Томъ шестой. За океаномъ | страница 49



.

Переводъ былъ спѣшный, и пропустить день или два значило потерять всю работу.

Но въ Филадельфіи, при переѣздѣ съ вокзала по шумной Рыночной улицѣ, онъ какъ-то отбился отъ общей компаніи и остался одинъ. Попавъ снова въ вагонъ, онъ сиротливо пріютился въ уголкѣ за дверью и, машинально прислушиваясь къ грохоту быстро летѣвшаго поѣзда, вспоминалъ разныя подробности двухъ дней, проведенныхъ въ Ноксвилѣ. Они не могли видѣть многаго за однѣ сутки, но видѣннаго было достаточно, чтобы убѣдиться, что даже подъ указкой благотворительнаго комитета русско-еврейскіе переселенцы ведутъ болѣе счастливую и достойную человѣка жизнь, чѣмъ на старой родинѣ.

И на заднемъ планѣ картины вставала, какъ шумный лѣсъ, широкая стремительная, буйная американская жизнь. Рулевому стало холодно. Онъ вспомнилъ свою сѣрую, гонимую, полуголодную жизнь, полную незаслуженныхъ и несмытыхъ обидъ, неумолимый фатумъ, который перекидывалъ и его, какъ щепку, изъ Кишинева въ Вологду, изъ Вологды въ Кишиневъ и, наконецъ, вышвырнулъ его за границу, какъ ненужную ветошь. Душа его сжалась отъ тоски.

«Господи, если бы переродиться мнѣ! — подумалъ онъ. — Истребить въ себѣ старыя привычки, воспоминанія и языкъ и возродиться въ этой широкой и тучной странѣ дерзкимъ и зубастымъ американцемъ, который работаетъ и веселится во всю, сколько хватитъ азарта и силы!..»

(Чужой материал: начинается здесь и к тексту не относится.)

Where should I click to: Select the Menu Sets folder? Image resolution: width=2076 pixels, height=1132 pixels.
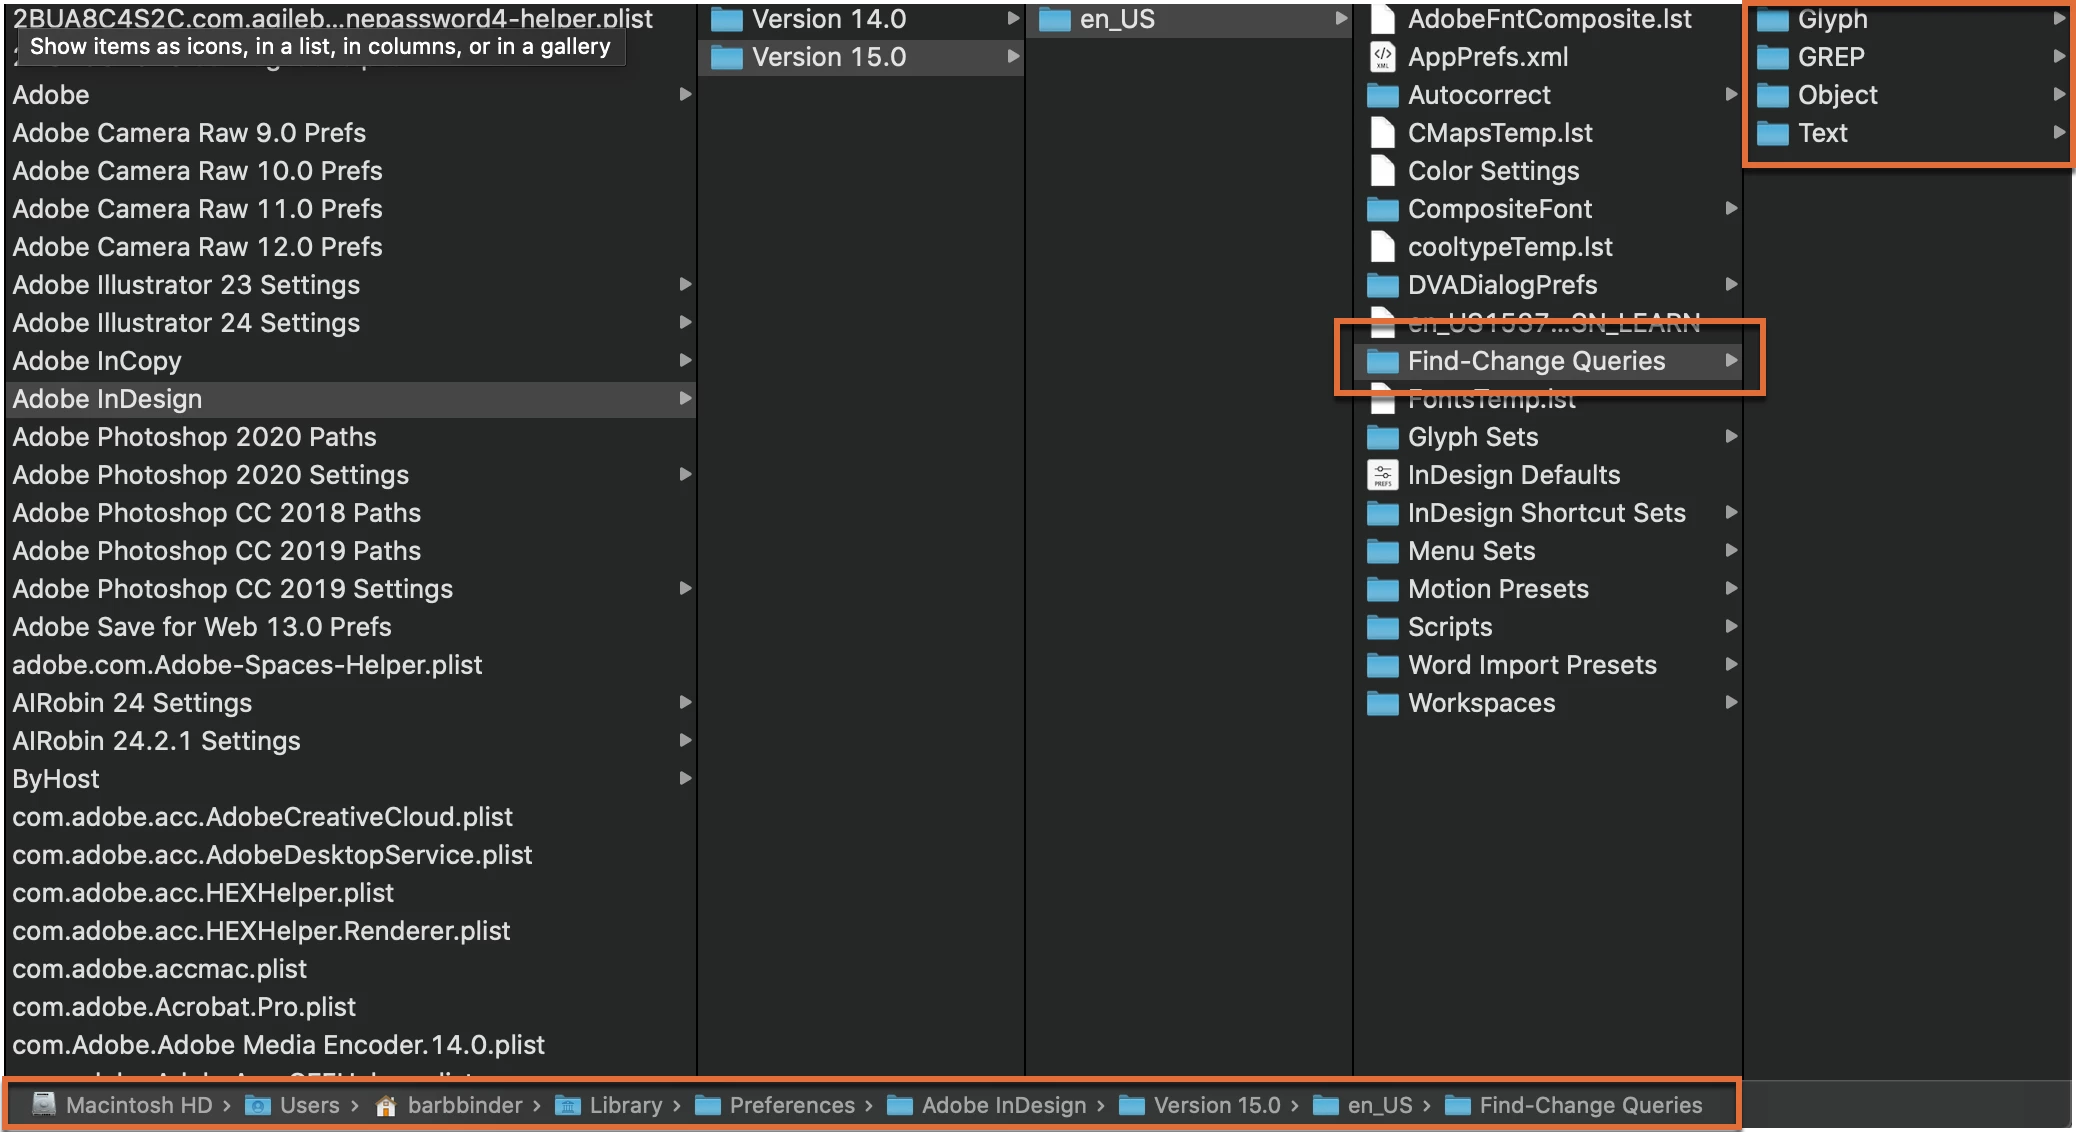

Поѣздъ летѣлъ съ сумасшедшей быстротой, въ окнахъ мелькали безчисленные фабричные городки и города, расположенные вдоль этой шумной желѣзнодорожной артеріи; Трентонъ, Нью-Брунсвикъ, Патерсонъ, Елисабетъ, Нью-Аркъ. Потомъ загорѣлись яркіе огни рѣчной пристани въ Джерси-Сити. Поѣздъ въѣхалъ подъ стеклянную крышу огромнаго вокзала и остановился у каменной платформы. Это была большая центральная станція. Два десятка другихъ поѣздовъ одновременно приходили и уходили по разнымъ направленіямъ. Толпа дѣлилась на нѣсколько большихъ потоковъ, которые катились на набережную, къ огромнымъ паровымъ паромамъ, перевозившимъ пассажировъ въ Нью-Іоркъ на другой берегъ рѣки Гудсона. Рулевой перешелъ къ перевозу на Двадцать Третью улицу среди безпорядочно толкавшейся толпы и сталъ дожидаться очередного парома. Передъ его глазами открылось чудное, несравнимое ни съ чѣмъ зрѣлище.

Гудсонъ разстилался прямо у ногъ широкой, черной полосой, которая расширялась въ ночной темнотѣ, какъ большое озеро и слегка рябила у берега., отражая безконечную линію электрическихъ фонарей. Среди этой черной полосы каждую минуту проходили влѣво и вправо огромные пароходы, похожіе на многоэтажные дома и залитые сверху до низу свѣтомъ. Они были наполнены безчисленной человѣческой толпой, которая возвращалась съ загородныхъ гуляній. Всѣ эти люди шумѣли, смѣялись, пѣли и, по американскому обычаю, махали платками, посылая привѣтъ пристани, выступавшей передъ ними изъ мрака. На каждомъ пароходѣ игралъ оркестръ. Они проплывали, какъ большіе очарованные замки, наполненные веселымъ торжествующимъ беззаботнымъ человѣчествомъ. Маленькіе каботажные пароходы проплывали мимо, озабоченно пыхтя и таща за собой флотилію барокъ, растянувшуюся, какъ морской змѣй, и обозначавшуюся въ темнотѣ рядомъ красныхъ фонарей, висѣвшихъ на мачтахъ.